ゲーム的リアリズムの誕生 動物化するポストモダン2

丁寧で慎重で迫力に欠けた本です。文章はつまらないけど読みやすい。『動物化するポストモダン』とは随分と印象の違う本です。

内容は、前半は主に大塚英志の『キャラクター小説の作り方』への反論で、後半はメタフィクショナルなライトノベルやノベルゲームの批評です。
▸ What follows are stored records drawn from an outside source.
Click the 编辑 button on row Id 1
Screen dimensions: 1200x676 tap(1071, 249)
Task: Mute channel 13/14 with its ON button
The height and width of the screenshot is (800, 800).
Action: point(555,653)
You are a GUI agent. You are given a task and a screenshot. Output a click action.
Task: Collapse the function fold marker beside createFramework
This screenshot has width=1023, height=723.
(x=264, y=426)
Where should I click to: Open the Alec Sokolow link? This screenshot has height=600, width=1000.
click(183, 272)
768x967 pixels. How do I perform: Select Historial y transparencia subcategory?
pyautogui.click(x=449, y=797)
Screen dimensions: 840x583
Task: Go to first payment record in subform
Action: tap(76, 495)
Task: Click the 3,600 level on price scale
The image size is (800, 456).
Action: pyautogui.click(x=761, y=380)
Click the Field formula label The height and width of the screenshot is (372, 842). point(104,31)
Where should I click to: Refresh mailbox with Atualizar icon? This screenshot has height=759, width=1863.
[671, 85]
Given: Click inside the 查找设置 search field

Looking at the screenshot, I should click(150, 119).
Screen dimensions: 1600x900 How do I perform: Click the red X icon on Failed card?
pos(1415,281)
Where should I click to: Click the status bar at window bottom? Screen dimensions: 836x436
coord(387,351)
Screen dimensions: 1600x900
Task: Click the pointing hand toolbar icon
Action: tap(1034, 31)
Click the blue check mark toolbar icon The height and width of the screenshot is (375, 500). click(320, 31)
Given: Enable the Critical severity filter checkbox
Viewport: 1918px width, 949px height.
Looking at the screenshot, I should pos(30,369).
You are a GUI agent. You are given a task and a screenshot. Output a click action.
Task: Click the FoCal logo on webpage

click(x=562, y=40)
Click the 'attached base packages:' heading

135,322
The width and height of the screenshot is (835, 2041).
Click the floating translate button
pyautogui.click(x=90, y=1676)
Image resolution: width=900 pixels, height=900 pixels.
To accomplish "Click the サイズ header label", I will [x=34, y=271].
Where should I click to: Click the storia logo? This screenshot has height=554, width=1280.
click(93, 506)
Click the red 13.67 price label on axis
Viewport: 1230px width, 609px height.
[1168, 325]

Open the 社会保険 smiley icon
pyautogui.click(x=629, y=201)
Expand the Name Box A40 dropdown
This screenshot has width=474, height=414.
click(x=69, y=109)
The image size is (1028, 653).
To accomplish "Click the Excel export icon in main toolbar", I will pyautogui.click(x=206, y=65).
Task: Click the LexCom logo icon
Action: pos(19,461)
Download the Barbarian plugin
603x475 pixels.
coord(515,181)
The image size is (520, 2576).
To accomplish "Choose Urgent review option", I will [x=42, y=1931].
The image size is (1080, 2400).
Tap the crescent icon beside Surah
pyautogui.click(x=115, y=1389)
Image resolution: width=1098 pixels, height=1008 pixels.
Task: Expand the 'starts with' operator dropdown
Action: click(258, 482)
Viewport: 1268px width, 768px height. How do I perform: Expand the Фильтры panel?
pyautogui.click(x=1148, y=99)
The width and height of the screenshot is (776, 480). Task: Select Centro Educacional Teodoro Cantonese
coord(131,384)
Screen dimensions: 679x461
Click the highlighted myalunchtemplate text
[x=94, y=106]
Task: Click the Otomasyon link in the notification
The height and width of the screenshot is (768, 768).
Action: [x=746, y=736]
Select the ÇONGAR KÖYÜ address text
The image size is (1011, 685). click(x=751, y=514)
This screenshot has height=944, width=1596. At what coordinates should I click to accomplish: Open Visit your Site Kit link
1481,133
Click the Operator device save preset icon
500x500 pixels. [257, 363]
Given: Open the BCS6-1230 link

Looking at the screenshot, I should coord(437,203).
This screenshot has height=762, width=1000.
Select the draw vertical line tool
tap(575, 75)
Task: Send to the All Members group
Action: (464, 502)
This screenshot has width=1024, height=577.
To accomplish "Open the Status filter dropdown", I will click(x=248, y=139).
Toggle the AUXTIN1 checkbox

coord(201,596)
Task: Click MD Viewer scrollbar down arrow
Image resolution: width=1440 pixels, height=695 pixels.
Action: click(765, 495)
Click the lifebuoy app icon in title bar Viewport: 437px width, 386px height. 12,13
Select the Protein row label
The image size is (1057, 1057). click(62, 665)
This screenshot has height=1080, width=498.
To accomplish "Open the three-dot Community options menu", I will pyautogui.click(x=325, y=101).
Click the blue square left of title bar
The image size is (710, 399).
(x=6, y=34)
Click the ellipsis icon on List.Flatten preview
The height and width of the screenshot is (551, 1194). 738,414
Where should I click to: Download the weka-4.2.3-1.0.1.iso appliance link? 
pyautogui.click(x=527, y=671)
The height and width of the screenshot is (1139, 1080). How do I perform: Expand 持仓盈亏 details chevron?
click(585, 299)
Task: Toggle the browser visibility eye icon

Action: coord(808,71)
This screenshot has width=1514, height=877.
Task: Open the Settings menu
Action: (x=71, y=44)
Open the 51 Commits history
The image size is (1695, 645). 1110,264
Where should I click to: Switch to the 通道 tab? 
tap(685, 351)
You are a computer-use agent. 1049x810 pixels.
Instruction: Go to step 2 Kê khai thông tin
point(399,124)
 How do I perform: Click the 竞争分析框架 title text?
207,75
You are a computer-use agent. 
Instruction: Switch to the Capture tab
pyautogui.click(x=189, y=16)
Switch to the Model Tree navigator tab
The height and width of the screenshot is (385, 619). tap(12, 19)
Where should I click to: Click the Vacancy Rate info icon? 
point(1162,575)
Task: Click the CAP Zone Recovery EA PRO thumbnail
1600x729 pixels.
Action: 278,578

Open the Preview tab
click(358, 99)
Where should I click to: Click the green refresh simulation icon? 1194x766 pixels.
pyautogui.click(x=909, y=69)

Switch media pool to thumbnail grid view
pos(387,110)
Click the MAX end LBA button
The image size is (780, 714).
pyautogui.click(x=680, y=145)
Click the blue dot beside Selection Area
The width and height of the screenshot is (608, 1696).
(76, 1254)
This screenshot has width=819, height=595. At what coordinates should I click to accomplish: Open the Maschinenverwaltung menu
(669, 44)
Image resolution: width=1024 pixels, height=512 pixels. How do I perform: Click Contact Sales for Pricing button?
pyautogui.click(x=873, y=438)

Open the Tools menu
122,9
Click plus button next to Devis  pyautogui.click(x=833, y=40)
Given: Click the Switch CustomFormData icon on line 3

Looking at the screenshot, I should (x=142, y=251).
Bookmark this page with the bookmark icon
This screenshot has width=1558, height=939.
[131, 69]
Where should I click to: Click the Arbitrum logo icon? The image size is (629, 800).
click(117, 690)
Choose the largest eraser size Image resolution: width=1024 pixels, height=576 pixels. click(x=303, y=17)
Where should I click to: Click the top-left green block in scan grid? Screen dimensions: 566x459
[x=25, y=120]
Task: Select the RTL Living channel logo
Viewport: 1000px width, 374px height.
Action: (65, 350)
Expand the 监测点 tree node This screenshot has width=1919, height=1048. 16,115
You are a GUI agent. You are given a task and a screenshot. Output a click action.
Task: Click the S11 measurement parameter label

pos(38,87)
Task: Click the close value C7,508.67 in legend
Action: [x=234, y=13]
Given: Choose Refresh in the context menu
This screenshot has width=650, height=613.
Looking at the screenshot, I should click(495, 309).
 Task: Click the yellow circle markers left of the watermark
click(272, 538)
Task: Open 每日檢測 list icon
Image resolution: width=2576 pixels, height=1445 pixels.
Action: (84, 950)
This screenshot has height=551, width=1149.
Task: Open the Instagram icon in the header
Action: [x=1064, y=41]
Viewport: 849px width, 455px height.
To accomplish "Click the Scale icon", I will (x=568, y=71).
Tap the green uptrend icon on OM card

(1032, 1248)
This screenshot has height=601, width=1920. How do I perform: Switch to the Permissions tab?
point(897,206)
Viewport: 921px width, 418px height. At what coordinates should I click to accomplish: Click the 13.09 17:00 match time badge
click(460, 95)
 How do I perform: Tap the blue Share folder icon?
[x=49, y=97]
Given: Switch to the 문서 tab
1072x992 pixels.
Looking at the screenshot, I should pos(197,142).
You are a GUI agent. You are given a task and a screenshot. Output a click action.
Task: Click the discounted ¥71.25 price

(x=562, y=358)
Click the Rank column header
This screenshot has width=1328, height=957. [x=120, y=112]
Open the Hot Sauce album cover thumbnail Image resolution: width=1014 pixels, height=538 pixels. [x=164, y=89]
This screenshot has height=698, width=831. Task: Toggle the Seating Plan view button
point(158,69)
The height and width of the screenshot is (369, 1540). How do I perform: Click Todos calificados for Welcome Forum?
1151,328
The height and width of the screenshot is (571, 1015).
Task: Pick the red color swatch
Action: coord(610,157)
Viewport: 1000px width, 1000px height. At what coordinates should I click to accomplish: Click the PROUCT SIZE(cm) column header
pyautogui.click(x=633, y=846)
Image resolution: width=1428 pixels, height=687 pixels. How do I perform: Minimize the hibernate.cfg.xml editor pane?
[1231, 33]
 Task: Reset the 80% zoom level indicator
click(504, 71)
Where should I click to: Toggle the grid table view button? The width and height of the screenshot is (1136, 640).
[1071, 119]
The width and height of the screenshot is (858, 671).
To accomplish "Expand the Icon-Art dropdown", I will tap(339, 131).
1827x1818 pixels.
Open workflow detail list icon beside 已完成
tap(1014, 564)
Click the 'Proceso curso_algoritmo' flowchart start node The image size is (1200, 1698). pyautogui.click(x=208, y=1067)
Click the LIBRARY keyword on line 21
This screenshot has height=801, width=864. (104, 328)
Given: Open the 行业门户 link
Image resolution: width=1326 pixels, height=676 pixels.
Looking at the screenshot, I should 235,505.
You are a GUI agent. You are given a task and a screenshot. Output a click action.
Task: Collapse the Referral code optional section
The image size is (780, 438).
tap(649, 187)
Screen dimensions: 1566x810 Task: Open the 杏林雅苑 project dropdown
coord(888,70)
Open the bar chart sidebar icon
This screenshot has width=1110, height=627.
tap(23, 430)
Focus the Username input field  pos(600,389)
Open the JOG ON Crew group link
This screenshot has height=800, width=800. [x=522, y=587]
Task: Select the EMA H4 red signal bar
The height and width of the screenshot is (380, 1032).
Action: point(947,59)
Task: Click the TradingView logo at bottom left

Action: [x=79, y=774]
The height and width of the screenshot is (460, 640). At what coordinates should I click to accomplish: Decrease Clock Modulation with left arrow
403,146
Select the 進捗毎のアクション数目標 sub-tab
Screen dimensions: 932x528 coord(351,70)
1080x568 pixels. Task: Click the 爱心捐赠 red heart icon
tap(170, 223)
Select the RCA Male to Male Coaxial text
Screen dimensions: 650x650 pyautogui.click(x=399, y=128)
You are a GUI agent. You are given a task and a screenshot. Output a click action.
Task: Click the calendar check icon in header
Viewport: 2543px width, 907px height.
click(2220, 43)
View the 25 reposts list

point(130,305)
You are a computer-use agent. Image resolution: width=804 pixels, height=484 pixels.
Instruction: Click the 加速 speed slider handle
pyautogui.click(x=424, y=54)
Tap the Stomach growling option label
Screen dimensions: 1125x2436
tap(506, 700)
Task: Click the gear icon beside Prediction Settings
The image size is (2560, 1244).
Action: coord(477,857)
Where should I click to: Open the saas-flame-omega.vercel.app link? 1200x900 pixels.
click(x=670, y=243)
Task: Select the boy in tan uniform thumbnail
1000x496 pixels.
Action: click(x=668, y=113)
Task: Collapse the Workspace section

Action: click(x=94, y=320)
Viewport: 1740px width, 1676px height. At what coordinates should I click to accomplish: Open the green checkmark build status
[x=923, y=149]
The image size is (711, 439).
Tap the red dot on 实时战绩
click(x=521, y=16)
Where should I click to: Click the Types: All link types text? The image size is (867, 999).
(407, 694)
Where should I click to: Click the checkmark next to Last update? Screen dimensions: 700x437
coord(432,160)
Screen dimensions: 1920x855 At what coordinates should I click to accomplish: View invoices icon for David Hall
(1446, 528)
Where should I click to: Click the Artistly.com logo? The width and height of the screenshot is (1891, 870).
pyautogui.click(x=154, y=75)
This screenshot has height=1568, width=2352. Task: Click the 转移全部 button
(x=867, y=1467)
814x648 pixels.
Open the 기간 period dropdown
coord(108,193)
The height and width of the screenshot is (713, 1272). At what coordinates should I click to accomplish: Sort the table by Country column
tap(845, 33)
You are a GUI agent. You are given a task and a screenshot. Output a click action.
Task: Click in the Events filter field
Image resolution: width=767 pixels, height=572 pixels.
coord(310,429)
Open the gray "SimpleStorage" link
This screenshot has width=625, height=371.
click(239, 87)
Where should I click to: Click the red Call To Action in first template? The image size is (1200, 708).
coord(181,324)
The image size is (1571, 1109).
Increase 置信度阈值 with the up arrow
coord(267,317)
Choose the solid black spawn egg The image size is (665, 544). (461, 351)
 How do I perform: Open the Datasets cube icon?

前半は、納得はいくけれど、あまり面白く読むことはできませんでした。「どういうことだろうか」と読者に語りかける文に端的に表されているように、非常に丁寧に、石橋を叩いて渡るかのように議論を進めていきます。Amazonの「著者からのコメント」の、「最初から最後までを体系的に構成し、その意図がなんとか実現できた本」「僕のいままでの本のなかで、もっとも読みやすく、また論理的な著作になっている」という言葉からもそれは匂わされます。東浩紀はもっとダイナミックで危なっかしくて、そして面白い評論を書いてくれるのだと思っていました。「どういうことだろうか」ではなくて「どういうことか」、パフォーマティ「ヴ」、コンスタティ「ヴ」とか書いていたような昔の文章が懐かしいです。そこには確かに評論を読む快楽がありました。論理的であることに問題はないのだろうけど…何が違うのかなあ。

一方、後者の作品批評は結構面白く、取り上げられているライトノベルを読んだりノベルゲームをやりたくなったりしました。しかし、メタフィクション的ではない作品すらもメタフィクション的に読み解くこと(それが環境分析的な読解?)が普遍的な批評態度になるとはどうしても思えません。メタフィクションおよび環境分析的な読解を「ポストモダンの文学」だと称揚すること、それにすんなり納得できるようになるには、まだまだ時間がかかりそうです。現段階では、環境分析的な読解は誰にでもできる読解ではなく(この本は東浩紀の才能によって支えられているけれど…)、また一部の人にしか面白さが伝わらない読解に過ぎず(みんな単純に萌えているだけ)、結局、もはや死んでいる文学や批評の残滓でしかありません。それが果たして物語を語る根拠になり得るのでしょうか。

この本は、対象をメタフィクションに絞った、良質な評論集です。派手な色とゴシック体の添えられた講談社現代新書に相応しい、ポップな評論集です。